Work required: From the data underneath, reproduce exactly the stretch that begins at the line with "Image resolution: width=1000" and ends after the line with "Task: Cancel section view with red X".

Exercise materials: Begin

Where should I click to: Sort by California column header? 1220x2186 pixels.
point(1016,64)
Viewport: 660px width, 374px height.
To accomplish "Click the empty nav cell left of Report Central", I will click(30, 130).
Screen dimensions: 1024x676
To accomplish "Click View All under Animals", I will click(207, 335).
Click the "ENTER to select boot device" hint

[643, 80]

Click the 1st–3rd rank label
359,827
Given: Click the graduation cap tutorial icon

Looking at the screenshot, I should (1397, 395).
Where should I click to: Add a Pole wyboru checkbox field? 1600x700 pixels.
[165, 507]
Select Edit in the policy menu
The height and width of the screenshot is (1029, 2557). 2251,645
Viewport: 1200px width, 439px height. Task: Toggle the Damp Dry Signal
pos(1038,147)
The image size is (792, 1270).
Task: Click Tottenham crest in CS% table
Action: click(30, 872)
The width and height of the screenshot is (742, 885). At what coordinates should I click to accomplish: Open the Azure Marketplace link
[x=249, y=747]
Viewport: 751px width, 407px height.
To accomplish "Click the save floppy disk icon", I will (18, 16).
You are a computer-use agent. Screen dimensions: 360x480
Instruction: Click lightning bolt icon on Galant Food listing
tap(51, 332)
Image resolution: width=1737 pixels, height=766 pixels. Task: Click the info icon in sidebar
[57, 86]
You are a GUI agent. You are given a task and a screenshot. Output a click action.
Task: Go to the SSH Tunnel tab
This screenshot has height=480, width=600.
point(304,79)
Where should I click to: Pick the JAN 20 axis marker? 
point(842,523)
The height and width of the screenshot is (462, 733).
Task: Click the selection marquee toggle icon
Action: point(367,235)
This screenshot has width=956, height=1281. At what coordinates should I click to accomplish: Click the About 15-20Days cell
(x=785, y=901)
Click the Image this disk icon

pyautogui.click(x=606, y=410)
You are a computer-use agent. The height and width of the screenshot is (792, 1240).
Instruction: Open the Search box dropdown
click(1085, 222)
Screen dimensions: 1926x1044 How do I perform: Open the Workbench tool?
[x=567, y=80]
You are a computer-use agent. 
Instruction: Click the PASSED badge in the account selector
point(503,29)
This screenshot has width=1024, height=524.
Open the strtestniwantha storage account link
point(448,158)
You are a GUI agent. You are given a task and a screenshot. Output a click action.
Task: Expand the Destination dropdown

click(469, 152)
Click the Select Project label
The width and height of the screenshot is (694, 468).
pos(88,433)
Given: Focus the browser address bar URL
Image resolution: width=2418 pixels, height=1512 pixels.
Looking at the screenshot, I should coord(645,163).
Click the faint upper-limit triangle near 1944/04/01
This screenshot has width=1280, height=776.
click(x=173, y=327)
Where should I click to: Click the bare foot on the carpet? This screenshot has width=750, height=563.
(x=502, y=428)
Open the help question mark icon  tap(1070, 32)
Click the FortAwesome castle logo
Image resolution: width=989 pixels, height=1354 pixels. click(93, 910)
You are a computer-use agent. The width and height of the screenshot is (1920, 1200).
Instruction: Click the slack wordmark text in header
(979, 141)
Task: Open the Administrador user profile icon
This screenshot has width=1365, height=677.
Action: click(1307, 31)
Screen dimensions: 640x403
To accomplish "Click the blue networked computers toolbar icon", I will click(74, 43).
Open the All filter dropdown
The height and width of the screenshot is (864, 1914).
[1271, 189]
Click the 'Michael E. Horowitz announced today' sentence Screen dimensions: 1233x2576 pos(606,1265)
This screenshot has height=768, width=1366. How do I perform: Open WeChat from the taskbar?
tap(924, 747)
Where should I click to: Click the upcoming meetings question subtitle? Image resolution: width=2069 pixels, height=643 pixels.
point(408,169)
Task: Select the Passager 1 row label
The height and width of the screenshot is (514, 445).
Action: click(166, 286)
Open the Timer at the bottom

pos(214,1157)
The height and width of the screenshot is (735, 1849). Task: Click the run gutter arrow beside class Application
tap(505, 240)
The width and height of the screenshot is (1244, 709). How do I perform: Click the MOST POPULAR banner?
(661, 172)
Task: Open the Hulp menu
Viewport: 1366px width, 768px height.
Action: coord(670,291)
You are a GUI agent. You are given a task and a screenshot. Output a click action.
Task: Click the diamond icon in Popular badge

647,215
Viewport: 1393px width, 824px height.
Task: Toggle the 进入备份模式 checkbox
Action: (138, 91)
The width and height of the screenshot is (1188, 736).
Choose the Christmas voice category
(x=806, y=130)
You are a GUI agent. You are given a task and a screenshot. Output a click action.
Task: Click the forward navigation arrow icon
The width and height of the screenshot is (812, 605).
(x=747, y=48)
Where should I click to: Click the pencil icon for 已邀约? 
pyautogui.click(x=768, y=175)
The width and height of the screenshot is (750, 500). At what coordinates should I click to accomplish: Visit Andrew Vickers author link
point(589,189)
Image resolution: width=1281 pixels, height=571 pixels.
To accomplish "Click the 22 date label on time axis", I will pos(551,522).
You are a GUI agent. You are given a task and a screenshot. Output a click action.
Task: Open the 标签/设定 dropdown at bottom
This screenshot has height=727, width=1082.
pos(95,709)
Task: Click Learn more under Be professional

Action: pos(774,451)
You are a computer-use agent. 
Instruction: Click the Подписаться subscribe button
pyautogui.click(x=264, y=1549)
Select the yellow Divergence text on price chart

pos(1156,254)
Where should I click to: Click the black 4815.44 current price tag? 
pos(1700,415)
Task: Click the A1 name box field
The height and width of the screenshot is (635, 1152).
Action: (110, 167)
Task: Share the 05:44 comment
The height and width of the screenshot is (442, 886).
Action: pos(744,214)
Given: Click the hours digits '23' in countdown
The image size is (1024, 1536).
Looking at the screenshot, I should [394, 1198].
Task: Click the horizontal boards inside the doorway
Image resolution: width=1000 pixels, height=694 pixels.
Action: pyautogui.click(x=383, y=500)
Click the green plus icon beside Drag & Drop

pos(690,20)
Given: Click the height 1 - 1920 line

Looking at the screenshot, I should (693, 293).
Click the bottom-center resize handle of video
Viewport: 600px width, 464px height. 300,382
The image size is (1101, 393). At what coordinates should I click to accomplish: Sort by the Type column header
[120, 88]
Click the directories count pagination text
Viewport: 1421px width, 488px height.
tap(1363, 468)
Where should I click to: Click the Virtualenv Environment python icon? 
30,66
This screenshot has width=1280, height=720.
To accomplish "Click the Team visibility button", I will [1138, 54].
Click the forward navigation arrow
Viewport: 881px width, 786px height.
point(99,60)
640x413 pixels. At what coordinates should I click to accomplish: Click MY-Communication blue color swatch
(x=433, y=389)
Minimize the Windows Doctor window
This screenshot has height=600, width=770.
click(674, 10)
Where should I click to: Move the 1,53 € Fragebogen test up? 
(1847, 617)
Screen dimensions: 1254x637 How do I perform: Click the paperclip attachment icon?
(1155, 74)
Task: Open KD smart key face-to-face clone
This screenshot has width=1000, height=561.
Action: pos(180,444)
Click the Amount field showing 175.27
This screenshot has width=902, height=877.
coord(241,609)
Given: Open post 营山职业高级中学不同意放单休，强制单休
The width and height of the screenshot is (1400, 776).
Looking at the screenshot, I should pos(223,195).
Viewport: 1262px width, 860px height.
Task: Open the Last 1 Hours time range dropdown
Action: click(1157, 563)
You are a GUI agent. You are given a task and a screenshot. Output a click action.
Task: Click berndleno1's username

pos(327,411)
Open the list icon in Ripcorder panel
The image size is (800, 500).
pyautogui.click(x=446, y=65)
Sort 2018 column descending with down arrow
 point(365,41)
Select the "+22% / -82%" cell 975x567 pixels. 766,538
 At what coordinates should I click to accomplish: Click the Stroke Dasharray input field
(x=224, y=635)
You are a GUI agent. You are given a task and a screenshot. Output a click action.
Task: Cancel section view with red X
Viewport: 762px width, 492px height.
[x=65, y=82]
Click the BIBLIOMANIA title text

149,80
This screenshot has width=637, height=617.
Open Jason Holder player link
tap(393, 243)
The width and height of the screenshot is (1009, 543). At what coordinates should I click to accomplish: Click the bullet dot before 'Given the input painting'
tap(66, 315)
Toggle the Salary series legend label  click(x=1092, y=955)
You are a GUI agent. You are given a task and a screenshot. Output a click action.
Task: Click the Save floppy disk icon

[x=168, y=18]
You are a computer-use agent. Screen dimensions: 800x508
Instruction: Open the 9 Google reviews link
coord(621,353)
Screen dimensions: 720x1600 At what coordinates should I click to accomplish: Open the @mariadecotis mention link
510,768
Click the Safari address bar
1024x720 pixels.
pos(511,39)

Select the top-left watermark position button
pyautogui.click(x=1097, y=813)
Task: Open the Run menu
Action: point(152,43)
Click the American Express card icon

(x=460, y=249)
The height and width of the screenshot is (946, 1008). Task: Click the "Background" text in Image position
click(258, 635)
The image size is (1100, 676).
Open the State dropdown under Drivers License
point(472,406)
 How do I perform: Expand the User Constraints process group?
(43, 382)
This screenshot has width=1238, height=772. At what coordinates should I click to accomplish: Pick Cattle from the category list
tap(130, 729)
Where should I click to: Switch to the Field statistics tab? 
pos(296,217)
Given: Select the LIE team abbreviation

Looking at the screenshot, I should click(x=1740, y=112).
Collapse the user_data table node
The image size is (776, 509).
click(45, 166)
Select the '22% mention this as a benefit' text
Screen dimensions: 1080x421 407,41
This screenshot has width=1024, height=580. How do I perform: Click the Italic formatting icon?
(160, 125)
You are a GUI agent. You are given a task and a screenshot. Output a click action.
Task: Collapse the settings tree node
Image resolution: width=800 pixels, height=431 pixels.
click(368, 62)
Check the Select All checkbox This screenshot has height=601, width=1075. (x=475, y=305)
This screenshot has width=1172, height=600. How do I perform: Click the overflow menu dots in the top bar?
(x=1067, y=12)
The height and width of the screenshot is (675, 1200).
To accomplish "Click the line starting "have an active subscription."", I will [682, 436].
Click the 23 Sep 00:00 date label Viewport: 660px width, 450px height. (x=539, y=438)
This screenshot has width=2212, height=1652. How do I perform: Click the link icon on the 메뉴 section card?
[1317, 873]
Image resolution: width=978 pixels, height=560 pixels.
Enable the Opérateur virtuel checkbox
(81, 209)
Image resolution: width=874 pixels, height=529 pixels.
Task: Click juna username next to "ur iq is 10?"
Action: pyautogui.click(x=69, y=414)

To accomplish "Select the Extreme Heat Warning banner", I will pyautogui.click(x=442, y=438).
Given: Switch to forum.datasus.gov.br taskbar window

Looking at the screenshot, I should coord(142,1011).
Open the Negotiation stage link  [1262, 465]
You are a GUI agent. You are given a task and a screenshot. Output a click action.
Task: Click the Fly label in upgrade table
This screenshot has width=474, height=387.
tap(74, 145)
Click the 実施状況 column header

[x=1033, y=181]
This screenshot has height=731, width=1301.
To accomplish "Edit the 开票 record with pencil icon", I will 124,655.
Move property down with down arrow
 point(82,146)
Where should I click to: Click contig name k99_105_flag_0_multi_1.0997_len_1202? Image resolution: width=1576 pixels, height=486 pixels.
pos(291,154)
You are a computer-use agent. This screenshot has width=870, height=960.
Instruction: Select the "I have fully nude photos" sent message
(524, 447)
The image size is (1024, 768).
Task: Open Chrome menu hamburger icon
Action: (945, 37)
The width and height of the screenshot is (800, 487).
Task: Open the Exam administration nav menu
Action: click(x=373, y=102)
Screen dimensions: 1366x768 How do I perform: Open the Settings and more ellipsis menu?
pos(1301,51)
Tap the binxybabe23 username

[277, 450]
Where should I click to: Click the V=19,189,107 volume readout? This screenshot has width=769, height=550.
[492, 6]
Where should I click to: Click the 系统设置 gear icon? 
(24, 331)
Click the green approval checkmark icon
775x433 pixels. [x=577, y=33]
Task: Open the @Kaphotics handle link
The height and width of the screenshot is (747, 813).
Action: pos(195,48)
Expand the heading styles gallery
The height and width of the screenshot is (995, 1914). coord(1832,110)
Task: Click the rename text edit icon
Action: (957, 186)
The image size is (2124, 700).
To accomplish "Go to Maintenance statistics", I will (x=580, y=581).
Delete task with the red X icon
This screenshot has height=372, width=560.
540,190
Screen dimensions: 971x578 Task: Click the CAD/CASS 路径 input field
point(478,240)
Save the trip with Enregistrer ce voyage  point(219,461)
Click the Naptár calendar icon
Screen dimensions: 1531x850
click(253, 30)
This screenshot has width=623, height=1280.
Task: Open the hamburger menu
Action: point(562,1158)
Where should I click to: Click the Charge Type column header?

Exercise materials: End

Finished task:
Image resolution: width=1000 pixels, height=694 pixels.
Action: pyautogui.click(x=383, y=500)
Click the green plus icon beside Drag & Drop

pos(690,20)
Given: Click the height 1 - 1920 line

Looking at the screenshot, I should (693, 293).
Click the bottom-center resize handle of video
Viewport: 600px width, 464px height. 300,382
The image size is (1101, 393). At what coordinates should I click to accomplish: Sort by the Type column header
[120, 88]
Click the directories count pagination text
Viewport: 1421px width, 488px height.
tap(1363, 468)
Where should I click to: Click the Virtualenv Environment python icon? 
30,66
This screenshot has width=1280, height=720.
To accomplish "Click the Team visibility button", I will [1138, 54].
Click the forward navigation arrow
Viewport: 881px width, 786px height.
point(99,60)
640x413 pixels. At what coordinates should I click to accomplish: Click MY-Communication blue color swatch
(x=433, y=389)
Minimize the Windows Doctor window
This screenshot has height=600, width=770.
click(674, 10)
Where should I click to: Move the 1,53 € Fragebogen test up? 
(1847, 617)
Screen dimensions: 1254x637 How do I perform: Click the paperclip attachment icon?
(1155, 74)
Task: Open KD smart key face-to-face clone
This screenshot has width=1000, height=561.
Action: pos(180,444)
Click the Amount field showing 175.27
This screenshot has width=902, height=877.
coord(241,609)
Given: Open post 营山职业高级中学不同意放单休，强制单休
The width and height of the screenshot is (1400, 776).
Looking at the screenshot, I should pos(223,195).
Viewport: 1262px width, 860px height.
Task: Open the Last 1 Hours time range dropdown
Action: click(1157, 563)
You are a GUI agent. You are given a task and a screenshot. Output a click action.
Task: Click berndleno1's username

pos(327,411)
Open the list icon in Ripcorder panel
The image size is (800, 500).
pyautogui.click(x=446, y=65)
Sort 2018 column descending with down arrow
 point(365,41)
Select the "+22% / -82%" cell 975x567 pixels. 766,538
 At what coordinates should I click to accomplish: Click the Stroke Dasharray input field
(x=224, y=635)
You are a GUI agent. You are given a task and a screenshot. Output a click action.
Task: Cancel section view with red X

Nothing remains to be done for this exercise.